What is the Difference Between Cheque and Promissory Note?
🆚 Go to Comparative Table 🆚A cheque and a promissory note are both negotiable instruments used in financial transactions, but they have distinct differences:
- Nature: A cheque is an unconditional order by the account holder of a bank, directing the bank to pay a certain sum of money to a specified person or the bearer of the instrument on demand. On the other hand, a promissory note is an unconditional promise by the maker to pay a certain sum of money to a specified person or the bearer of the instrument.
- Drawer and Payee: In a cheque, the drawer is the person who withdraws the money from the drawee, and the payee is the person to whom the money is paid. In a promissory note, the maker is the person who pays the money, and the payee is the person to whom the money is paid. The maker of a promissory note cannot be the payee.
- Acceptance: A cheque requires acceptance from the drawee before the payment can be demanded, while no acceptance is required for a promissory note.

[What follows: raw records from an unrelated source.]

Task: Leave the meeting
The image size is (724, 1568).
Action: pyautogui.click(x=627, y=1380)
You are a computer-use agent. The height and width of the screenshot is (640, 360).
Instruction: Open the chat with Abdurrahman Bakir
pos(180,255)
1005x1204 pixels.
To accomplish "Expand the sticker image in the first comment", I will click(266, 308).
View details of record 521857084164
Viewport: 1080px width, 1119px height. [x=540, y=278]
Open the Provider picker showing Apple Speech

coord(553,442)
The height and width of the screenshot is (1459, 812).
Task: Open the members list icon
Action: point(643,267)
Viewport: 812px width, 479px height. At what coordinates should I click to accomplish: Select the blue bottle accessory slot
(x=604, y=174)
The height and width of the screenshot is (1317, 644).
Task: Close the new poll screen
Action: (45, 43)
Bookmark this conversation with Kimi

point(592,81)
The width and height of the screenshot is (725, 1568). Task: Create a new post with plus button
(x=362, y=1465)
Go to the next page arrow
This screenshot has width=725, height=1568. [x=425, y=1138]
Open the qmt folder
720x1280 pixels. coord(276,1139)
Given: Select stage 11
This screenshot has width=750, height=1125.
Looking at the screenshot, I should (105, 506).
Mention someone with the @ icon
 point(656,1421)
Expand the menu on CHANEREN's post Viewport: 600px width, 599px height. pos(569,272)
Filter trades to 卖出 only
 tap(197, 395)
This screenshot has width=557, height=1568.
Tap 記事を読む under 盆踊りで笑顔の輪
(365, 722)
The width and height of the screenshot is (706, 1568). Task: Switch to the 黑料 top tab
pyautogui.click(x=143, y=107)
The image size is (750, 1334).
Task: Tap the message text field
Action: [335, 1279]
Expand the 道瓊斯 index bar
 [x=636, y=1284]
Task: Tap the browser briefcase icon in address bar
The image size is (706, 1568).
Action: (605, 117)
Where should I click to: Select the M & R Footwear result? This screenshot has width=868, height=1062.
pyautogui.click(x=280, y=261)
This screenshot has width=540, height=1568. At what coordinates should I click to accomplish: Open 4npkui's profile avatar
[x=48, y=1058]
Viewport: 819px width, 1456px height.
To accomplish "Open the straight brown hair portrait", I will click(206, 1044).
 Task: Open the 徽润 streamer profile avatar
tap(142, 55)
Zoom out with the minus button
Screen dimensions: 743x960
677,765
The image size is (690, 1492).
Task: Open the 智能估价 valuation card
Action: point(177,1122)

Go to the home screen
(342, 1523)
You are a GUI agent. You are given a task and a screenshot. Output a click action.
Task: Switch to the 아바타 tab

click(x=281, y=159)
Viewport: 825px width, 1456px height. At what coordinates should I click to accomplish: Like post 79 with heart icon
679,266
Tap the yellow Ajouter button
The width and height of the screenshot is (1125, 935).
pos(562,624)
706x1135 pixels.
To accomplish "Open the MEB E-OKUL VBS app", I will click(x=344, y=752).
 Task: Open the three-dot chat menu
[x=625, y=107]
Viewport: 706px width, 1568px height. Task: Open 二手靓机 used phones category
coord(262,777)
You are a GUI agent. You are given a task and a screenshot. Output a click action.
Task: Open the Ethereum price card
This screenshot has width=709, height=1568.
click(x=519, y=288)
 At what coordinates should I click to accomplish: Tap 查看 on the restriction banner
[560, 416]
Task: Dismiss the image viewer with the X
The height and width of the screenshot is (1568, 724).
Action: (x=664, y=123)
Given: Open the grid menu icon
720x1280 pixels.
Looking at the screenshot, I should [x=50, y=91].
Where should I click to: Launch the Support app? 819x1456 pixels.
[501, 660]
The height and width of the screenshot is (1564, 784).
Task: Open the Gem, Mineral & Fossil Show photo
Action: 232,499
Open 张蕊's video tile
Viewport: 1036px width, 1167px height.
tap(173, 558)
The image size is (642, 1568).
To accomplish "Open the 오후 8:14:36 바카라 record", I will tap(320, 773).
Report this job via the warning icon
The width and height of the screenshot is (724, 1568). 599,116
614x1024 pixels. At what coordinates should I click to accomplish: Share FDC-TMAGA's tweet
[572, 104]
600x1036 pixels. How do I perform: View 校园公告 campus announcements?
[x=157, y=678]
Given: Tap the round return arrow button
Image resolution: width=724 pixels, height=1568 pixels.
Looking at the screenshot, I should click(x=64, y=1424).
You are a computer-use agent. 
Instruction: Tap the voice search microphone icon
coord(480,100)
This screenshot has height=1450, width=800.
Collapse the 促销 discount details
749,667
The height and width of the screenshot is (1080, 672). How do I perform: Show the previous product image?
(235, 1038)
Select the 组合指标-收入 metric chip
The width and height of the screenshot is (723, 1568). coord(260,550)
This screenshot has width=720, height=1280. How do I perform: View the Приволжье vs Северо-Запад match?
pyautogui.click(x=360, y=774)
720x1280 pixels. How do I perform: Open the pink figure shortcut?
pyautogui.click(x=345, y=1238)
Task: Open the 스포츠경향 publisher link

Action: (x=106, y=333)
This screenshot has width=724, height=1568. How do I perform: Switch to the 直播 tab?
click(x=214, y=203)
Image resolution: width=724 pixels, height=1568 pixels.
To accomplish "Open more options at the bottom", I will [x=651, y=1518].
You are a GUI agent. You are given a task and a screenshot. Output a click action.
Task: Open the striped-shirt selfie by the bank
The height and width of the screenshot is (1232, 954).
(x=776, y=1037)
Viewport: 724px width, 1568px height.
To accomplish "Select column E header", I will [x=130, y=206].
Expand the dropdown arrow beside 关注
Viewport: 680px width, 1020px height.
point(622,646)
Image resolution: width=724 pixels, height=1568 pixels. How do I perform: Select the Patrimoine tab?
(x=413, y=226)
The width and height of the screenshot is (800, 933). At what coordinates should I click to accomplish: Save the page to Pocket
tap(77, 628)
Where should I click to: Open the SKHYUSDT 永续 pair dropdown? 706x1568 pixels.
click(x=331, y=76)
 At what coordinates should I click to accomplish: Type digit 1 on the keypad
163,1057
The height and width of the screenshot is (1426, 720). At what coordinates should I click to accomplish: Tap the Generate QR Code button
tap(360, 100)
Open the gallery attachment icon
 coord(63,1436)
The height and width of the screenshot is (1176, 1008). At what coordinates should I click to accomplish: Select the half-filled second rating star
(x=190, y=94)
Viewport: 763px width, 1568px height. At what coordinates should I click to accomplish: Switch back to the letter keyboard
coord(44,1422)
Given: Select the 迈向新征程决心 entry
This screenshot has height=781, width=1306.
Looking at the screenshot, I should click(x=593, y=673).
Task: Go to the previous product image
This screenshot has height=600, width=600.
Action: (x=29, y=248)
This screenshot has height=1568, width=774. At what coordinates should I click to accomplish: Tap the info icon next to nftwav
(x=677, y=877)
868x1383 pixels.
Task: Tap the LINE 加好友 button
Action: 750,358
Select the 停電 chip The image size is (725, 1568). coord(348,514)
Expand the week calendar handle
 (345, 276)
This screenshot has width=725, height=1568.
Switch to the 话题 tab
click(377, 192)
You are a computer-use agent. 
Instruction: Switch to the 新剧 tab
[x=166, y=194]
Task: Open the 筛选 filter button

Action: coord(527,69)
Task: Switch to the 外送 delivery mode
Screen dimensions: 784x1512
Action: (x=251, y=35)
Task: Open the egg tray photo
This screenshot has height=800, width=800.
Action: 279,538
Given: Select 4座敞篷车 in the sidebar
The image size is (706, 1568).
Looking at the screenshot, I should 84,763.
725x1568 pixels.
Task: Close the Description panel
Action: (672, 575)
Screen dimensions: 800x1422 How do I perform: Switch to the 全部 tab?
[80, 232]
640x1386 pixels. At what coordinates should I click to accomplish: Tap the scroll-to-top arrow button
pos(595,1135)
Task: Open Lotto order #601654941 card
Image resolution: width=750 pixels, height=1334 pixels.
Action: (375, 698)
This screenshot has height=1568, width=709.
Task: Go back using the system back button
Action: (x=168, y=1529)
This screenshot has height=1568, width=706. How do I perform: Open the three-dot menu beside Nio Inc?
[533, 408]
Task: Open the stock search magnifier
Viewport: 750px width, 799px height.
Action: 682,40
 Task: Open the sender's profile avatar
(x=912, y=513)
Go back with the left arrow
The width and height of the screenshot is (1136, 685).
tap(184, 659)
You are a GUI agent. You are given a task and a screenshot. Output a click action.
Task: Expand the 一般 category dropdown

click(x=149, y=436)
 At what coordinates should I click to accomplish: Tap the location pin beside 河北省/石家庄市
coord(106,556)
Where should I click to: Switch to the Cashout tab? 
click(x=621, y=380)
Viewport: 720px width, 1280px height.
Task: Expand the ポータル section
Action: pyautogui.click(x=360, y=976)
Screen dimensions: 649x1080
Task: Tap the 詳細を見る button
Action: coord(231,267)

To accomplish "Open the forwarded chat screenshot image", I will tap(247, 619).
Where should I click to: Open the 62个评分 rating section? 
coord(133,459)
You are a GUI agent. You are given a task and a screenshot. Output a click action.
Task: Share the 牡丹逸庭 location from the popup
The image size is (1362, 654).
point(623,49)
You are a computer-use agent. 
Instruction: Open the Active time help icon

- Stamping: A promissory note must be stamped according to the Stamp Act, while a cheque does not require a stamp.
- Days of Grace: Three days of grace are allowed for payment in the case of a promissory note, while no days of grace are allowed for payment in the case of a cheque.
- Crossing: A promissory note cannot be crossed, while a cheque can be crossed.
- Conditional: A cheque may be made conditional, while a promissory note can never be conditional.
- Parties Involved: A cheque involves three parties: the drawer, the drawee, and the payee. In contrast, a promissory note involves two parties: the maker and the payee.
- Limited Time: A promissory note is valid only for a period of 3 years from the date of its execution after which it becomes invalid. A cheque does not have such a limited time restriction.
- Payment Mode: In a cheque, the payment is made on demand or on the expiry of a certain period. In a promissory note, the payment can be made at one time or in installments on a future decided date.
On this pageWhat is the Difference Between Cheque and Promissory Note? Comparative Table: Cheque vs Promissory Note
Comparative Table: Cheque vs Promissory Note
Here is a table summarizing the differences between a cheque and a promissory note:
Feature | Cheque | Promissory Note |
---|---|---|
Definition | A cheque is an order to a bank to pay a stated sum from the drawer's account, written on a specially printed form. | A promissory note is an unconditional written promise made by one person to another, signed by the maker, engaging to pay on demand or at a fixed or determinable future time, a sum certain in money to the order of a specified person, or to bearer. |
Nature | It is an unconditional order to the bank to pay a certain sum of money. | It is an unconditional promise by the maker to pay the money. |
Parties Involved | Three parties: drawer, drawee, and payee. | Two parties: maker (creditor) and payee. |
Conditionality | A cheque may be made conditional. | A promissory note can never be conditional. |
Payability | A cheque is payable on-demand or on the expiry of a certain period. | A promissory note is valid only for 3 years from the date of its execution. |
Grace Period | No grace period is needed for cheques. | Three days of grace are given in promissory notes payable after a specified time. |
Drawer | The drawer of a cheque is one who withdraws the money from the drawee. | The maker of a promissory note is one who pays the money. |
Payee | The drawer and payee may be the same person in a cheque. | The maker of a promissory note cannot be the payee. |
Stamping | A cheque does not require a stamp. | A promissory note must be stamped. |
Crossing | A cheque can be crossed. | A promissory note cannot be crossed. |
In summary, a cheque is an order to a bank to pay a specified sum from the drawer's account, while a promissory note is a written promise to pay a certain amount to a payee on demand or at a fixed future date. Cheques can be conditional and are payable on-demand or after a specified period, while promissory notes are unconditional and have a limited validity period of 3 years from the date of execution.